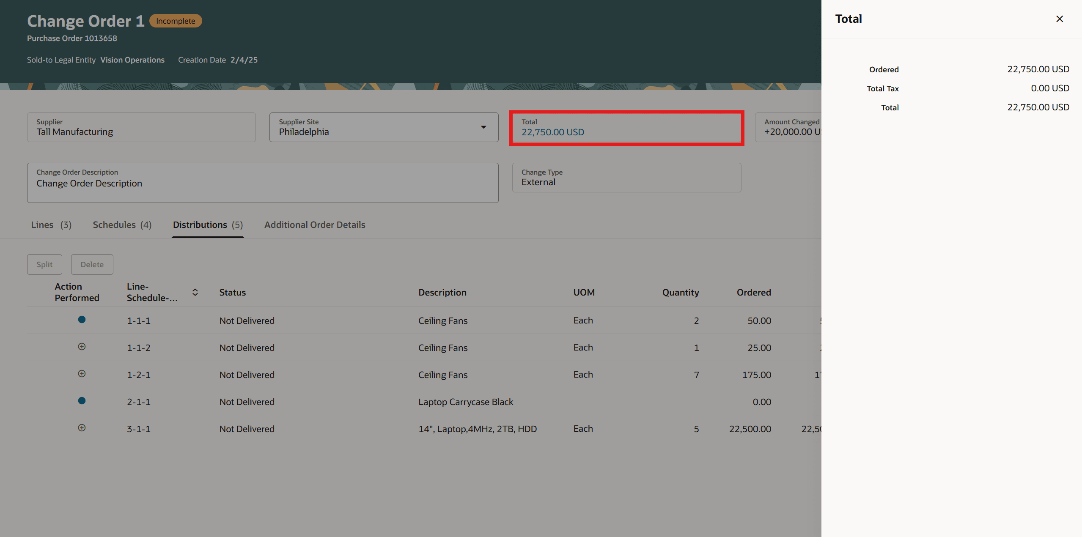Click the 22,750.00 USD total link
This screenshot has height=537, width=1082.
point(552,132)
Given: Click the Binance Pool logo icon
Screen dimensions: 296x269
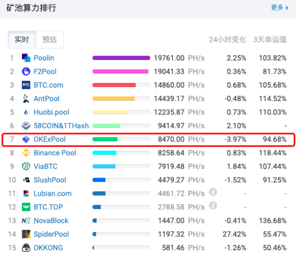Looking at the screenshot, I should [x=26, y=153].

• • • • •

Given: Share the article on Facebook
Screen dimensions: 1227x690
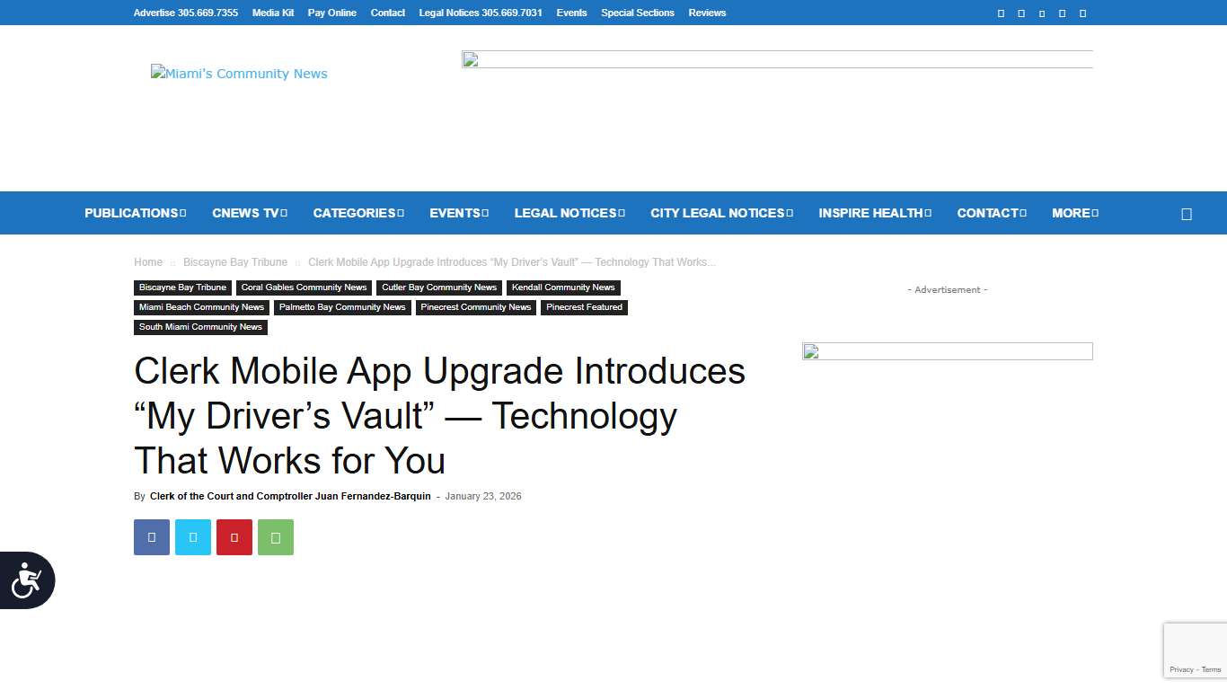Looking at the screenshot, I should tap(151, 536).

• • • • •

### Problema da risolvere
Modifica l'elenco dalla riga con "Click the 22,750.00 USD total link" fino alla riga con "Looking at the screenshot, I should [x=26, y=153]." compresa, sostituendo "logo icon" con "logo image" e lasciando invariato tutto il resto. Nella risposta ometti le immagini.

### Risposta all'esercizio
Click the 22,750.00 USD total link
This screenshot has height=537, width=1082.
point(552,132)
Given: Click the Binance Pool logo image
Screen dimensions: 296x269
Looking at the screenshot, I should [x=26, y=153].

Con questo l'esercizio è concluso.